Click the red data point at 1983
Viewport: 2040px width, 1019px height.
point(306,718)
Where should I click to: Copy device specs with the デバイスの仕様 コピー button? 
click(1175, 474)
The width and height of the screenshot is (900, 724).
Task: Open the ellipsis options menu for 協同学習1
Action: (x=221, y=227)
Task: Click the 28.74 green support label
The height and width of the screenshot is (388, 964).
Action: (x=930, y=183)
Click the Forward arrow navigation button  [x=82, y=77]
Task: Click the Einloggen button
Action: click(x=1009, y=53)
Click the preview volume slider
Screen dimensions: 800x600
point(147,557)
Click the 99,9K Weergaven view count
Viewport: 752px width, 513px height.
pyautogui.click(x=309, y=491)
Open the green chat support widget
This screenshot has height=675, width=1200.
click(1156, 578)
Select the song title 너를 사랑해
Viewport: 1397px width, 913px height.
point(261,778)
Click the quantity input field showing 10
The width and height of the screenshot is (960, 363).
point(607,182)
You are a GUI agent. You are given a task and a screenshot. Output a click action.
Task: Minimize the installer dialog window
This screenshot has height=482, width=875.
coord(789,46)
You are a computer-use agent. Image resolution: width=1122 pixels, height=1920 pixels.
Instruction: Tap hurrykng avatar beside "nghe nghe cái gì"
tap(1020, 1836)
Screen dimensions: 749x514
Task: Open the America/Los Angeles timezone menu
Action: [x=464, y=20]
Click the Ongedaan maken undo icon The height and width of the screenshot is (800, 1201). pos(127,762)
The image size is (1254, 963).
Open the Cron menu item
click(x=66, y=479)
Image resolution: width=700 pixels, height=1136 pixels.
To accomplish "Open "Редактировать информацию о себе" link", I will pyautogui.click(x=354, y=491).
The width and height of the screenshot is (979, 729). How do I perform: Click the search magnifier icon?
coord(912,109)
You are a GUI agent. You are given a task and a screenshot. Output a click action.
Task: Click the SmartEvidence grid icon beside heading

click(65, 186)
· · · · · · ·
### WHAT YOU NEED TO DO
Go through the preceding material and copy each line that has the word "pixels".

### FINISHED EXERCISE
You are a computer-use agent. Image resolution: width=1122 pixels, height=1920 pixels.
Image resolution: width=700 pixels, height=1136 pixels.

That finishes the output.